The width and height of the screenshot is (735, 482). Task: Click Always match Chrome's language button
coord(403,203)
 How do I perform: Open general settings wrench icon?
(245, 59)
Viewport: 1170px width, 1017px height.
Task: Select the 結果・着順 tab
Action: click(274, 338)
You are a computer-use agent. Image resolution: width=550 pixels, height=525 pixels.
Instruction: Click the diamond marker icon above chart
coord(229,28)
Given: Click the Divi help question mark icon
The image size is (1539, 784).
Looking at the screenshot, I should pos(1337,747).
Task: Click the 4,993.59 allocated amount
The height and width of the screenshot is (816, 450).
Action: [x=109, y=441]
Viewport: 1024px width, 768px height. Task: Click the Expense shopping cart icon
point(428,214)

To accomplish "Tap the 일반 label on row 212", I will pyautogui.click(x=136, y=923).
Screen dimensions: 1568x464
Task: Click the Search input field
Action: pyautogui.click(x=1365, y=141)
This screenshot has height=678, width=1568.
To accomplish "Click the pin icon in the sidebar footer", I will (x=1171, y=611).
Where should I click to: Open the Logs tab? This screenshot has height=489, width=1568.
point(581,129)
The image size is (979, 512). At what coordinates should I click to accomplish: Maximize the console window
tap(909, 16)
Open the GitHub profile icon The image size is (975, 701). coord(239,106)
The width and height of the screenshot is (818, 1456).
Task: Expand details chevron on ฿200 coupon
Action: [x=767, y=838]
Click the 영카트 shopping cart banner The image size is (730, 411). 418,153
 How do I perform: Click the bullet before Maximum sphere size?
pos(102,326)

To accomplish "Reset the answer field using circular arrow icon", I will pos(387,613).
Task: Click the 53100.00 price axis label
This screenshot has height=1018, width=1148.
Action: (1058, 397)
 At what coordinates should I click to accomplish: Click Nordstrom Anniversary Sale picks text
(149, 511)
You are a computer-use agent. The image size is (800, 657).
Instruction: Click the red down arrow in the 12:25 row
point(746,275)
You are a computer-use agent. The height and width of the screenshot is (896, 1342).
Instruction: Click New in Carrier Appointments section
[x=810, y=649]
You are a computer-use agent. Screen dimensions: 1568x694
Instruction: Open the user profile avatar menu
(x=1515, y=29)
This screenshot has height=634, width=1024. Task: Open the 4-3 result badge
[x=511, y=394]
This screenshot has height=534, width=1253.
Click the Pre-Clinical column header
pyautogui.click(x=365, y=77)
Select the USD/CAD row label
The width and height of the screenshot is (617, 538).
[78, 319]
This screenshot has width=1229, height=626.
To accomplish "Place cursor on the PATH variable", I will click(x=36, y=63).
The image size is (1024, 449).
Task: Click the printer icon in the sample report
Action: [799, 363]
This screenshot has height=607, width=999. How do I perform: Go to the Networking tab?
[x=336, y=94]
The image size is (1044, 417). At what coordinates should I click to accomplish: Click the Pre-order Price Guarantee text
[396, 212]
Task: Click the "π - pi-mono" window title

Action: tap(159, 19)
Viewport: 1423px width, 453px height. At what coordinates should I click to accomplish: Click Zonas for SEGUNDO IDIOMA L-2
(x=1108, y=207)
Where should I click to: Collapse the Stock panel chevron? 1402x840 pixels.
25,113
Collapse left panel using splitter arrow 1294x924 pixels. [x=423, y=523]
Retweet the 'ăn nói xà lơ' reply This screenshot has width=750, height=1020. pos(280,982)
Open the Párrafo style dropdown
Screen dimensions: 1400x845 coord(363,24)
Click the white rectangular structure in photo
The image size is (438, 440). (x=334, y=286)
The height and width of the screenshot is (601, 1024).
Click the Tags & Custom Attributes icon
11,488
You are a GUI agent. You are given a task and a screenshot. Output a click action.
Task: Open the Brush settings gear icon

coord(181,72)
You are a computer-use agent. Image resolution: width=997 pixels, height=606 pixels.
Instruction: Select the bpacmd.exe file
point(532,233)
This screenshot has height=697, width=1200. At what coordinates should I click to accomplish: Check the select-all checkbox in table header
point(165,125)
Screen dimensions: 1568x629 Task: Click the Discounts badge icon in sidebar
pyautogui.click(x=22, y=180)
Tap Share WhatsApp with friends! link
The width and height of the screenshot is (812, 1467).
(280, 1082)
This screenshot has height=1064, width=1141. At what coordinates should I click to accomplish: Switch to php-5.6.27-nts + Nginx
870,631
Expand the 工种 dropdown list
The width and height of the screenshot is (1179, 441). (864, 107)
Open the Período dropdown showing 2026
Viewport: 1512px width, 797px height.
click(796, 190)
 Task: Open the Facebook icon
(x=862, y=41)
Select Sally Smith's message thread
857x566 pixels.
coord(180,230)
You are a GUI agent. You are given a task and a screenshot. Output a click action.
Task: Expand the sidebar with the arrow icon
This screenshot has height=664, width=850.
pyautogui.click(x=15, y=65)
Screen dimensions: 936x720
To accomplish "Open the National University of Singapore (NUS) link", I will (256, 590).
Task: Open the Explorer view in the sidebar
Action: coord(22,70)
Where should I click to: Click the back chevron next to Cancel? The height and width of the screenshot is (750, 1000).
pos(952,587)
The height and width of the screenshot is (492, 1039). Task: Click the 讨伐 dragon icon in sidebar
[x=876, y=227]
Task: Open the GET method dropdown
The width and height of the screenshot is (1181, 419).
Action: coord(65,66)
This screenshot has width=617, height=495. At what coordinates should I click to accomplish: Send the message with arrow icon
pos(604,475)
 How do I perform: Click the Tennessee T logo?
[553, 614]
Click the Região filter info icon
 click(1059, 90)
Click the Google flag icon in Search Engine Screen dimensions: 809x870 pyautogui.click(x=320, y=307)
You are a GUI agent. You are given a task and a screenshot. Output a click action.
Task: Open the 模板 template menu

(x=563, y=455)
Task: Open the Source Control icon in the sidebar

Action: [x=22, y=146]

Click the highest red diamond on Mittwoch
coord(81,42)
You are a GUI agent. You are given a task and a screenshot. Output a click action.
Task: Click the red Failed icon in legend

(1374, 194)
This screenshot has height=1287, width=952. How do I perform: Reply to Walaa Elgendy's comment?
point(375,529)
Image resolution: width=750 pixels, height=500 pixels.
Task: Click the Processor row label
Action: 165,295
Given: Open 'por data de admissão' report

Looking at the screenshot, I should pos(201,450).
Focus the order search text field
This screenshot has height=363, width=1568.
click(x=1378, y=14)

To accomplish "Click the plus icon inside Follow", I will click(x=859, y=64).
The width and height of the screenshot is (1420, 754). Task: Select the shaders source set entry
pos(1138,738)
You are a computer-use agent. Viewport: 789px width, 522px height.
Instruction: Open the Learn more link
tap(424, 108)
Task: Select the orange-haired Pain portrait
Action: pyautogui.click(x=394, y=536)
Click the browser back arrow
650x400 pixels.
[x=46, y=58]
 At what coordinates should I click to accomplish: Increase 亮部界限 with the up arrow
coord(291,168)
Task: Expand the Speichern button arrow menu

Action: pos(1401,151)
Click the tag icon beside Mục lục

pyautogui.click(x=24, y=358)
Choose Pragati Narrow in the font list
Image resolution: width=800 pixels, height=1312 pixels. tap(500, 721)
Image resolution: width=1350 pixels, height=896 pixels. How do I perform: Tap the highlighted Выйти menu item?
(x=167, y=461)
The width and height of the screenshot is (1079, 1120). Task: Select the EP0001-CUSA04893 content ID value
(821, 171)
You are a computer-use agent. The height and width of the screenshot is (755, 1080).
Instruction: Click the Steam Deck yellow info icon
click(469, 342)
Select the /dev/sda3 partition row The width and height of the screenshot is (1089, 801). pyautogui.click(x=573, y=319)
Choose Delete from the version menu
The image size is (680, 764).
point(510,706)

> **YOUR GOAL**:
All of the records should be repeated precisely as written.

> **OUTPUT FOR THIS TASK**:
The width and height of the screenshot is (735, 482). Task: Click Always match Chrome's language button
coord(403,203)
 How do I perform: Open general settings wrench icon?
(245, 59)
Viewport: 1170px width, 1017px height.
Task: Select the 結果・着順 tab
Action: click(274, 338)
You are a computer-use agent. Image resolution: width=550 pixels, height=525 pixels.
Instruction: Click the diamond marker icon above chart
coord(229,28)
Given: Click the Divi help question mark icon
The image size is (1539, 784).
Looking at the screenshot, I should pos(1337,747).
Task: Click the 4,993.59 allocated amount
The height and width of the screenshot is (816, 450).
Action: [x=109, y=441]
Viewport: 1024px width, 768px height. Task: Click the Expense shopping cart icon
point(428,214)

To accomplish "Tap the 일반 label on row 212", I will pyautogui.click(x=136, y=923).
Screen dimensions: 1568x464
Task: Click the Search input field
Action: pyautogui.click(x=1365, y=141)
This screenshot has height=678, width=1568.
To accomplish "Click the pin icon in the sidebar footer", I will (x=1171, y=611).
Where should I click to: Open the Logs tab? This screenshot has height=489, width=1568.
point(581,129)
The image size is (979, 512). At what coordinates should I click to accomplish: Maximize the console window
tap(909, 16)
Open the GitHub profile icon The image size is (975, 701). coord(239,106)
The width and height of the screenshot is (818, 1456).
Task: Expand details chevron on ฿200 coupon
Action: [x=767, y=838]
Click the 영카트 shopping cart banner The image size is (730, 411). 418,153
 How do I perform: Click the bullet before Maximum sphere size?
pos(102,326)

To accomplish "Reset the answer field using circular arrow icon", I will pos(387,613).
Task: Click the 53100.00 price axis label
This screenshot has height=1018, width=1148.
Action: (1058, 397)
 At what coordinates should I click to accomplish: Click Nordstrom Anniversary Sale picks text
(149, 511)
You are a computer-use agent. The image size is (800, 657).
Instruction: Click the red down arrow in the 12:25 row
point(746,275)
You are a computer-use agent. The height and width of the screenshot is (896, 1342).
Instruction: Click New in Carrier Appointments section
[x=810, y=649]
You are a computer-use agent. Screen dimensions: 1568x694
Instruction: Open the user profile avatar menu
(x=1515, y=29)
This screenshot has height=634, width=1024. Task: Open the 4-3 result badge
[x=511, y=394]
This screenshot has height=534, width=1253.
Click the Pre-Clinical column header
pyautogui.click(x=365, y=77)
Select the USD/CAD row label
The width and height of the screenshot is (617, 538).
[78, 319]
This screenshot has width=1229, height=626.
To accomplish "Place cursor on the PATH variable", I will click(x=36, y=63).
The image size is (1024, 449).
Task: Click the printer icon in the sample report
Action: [799, 363]
This screenshot has height=607, width=999. How do I perform: Go to the Networking tab?
[x=336, y=94]
The image size is (1044, 417). At what coordinates should I click to accomplish: Click the Pre-order Price Guarantee text
[396, 212]
Task: Click the "π - pi-mono" window title

Action: tap(159, 19)
Viewport: 1423px width, 453px height. At what coordinates should I click to accomplish: Click Zonas for SEGUNDO IDIOMA L-2
(x=1108, y=207)
Where should I click to: Collapse the Stock panel chevron? 1402x840 pixels.
25,113
Collapse left panel using splitter arrow 1294x924 pixels. [x=423, y=523]
Retweet the 'ăn nói xà lơ' reply This screenshot has width=750, height=1020. pos(280,982)
Open the Párrafo style dropdown
Screen dimensions: 1400x845 coord(363,24)
Click the white rectangular structure in photo
The image size is (438, 440). (x=334, y=286)
The height and width of the screenshot is (601, 1024).
Click the Tags & Custom Attributes icon
11,488
You are a GUI agent. You are given a task and a screenshot. Output a click action.
Task: Open the Brush settings gear icon

coord(181,72)
You are a computer-use agent. Image resolution: width=997 pixels, height=606 pixels.
Instruction: Select the bpacmd.exe file
point(532,233)
This screenshot has height=697, width=1200. At what coordinates should I click to accomplish: Check the select-all checkbox in table header
point(165,125)
Screen dimensions: 1568x629 Task: Click the Discounts badge icon in sidebar
pyautogui.click(x=22, y=180)
Tap Share WhatsApp with friends! link
The width and height of the screenshot is (812, 1467).
(280, 1082)
This screenshot has height=1064, width=1141. At what coordinates should I click to accomplish: Switch to php-5.6.27-nts + Nginx
870,631
Expand the 工种 dropdown list
The width and height of the screenshot is (1179, 441). (864, 107)
Open the Período dropdown showing 2026
Viewport: 1512px width, 797px height.
click(796, 190)
 Task: Open the Facebook icon
(x=862, y=41)
Select Sally Smith's message thread
857x566 pixels.
coord(180,230)
You are a GUI agent. You are given a task and a screenshot. Output a click action.
Task: Expand the sidebar with the arrow icon
This screenshot has height=664, width=850.
pyautogui.click(x=15, y=65)
Screen dimensions: 936x720
To accomplish "Open the National University of Singapore (NUS) link", I will (256, 590).
Task: Open the Explorer view in the sidebar
Action: coord(22,70)
Where should I click to: Click the back chevron next to Cancel? The height and width of the screenshot is (750, 1000).
pos(952,587)
The height and width of the screenshot is (492, 1039). Task: Click the 讨伐 dragon icon in sidebar
[x=876, y=227]
Task: Open the GET method dropdown
The width and height of the screenshot is (1181, 419).
Action: coord(65,66)
This screenshot has width=617, height=495. At what coordinates should I click to accomplish: Send the message with arrow icon
pos(604,475)
 How do I perform: Click the Tennessee T logo?
[553, 614]
Click the Região filter info icon
 click(1059, 90)
Click the Google flag icon in Search Engine Screen dimensions: 809x870 pyautogui.click(x=320, y=307)
You are a GUI agent. You are given a task and a screenshot. Output a click action.
Task: Open the 模板 template menu

(x=563, y=455)
Task: Open the Source Control icon in the sidebar

Action: [x=22, y=146]

Click the highest red diamond on Mittwoch
coord(81,42)
You are a GUI agent. You are given a task and a screenshot. Output a click action.
Task: Click the red Failed icon in legend

(1374, 194)
This screenshot has height=1287, width=952. How do I perform: Reply to Walaa Elgendy's comment?
point(375,529)
Image resolution: width=750 pixels, height=500 pixels.
Task: Click the Processor row label
Action: 165,295
Given: Open 'por data de admissão' report

Looking at the screenshot, I should pos(201,450).
Focus the order search text field
This screenshot has height=363, width=1568.
click(x=1378, y=14)

To accomplish "Click the plus icon inside Follow", I will click(x=859, y=64).
The width and height of the screenshot is (1420, 754). Task: Select the shaders source set entry
pos(1138,738)
You are a computer-use agent. Viewport: 789px width, 522px height.
Instruction: Open the Learn more link
tap(424, 108)
Task: Select the orange-haired Pain portrait
Action: pyautogui.click(x=394, y=536)
Click the browser back arrow
650x400 pixels.
[x=46, y=58]
 At what coordinates should I click to accomplish: Increase 亮部界限 with the up arrow
coord(291,168)
Task: Expand the Speichern button arrow menu

Action: pos(1401,151)
Click the tag icon beside Mục lục

pyautogui.click(x=24, y=358)
Choose Pragati Narrow in the font list
Image resolution: width=800 pixels, height=1312 pixels. tap(500, 721)
Image resolution: width=1350 pixels, height=896 pixels. How do I perform: Tap the highlighted Выйти menu item?
(x=167, y=461)
The width and height of the screenshot is (1079, 1120). Task: Select the EP0001-CUSA04893 content ID value
(821, 171)
You are a computer-use agent. The height and width of the screenshot is (755, 1080).
Instruction: Click the Steam Deck yellow info icon
click(469, 342)
Select the /dev/sda3 partition row The width and height of the screenshot is (1089, 801). pyautogui.click(x=573, y=319)
Choose Delete from the version menu
The image size is (680, 764).
point(510,706)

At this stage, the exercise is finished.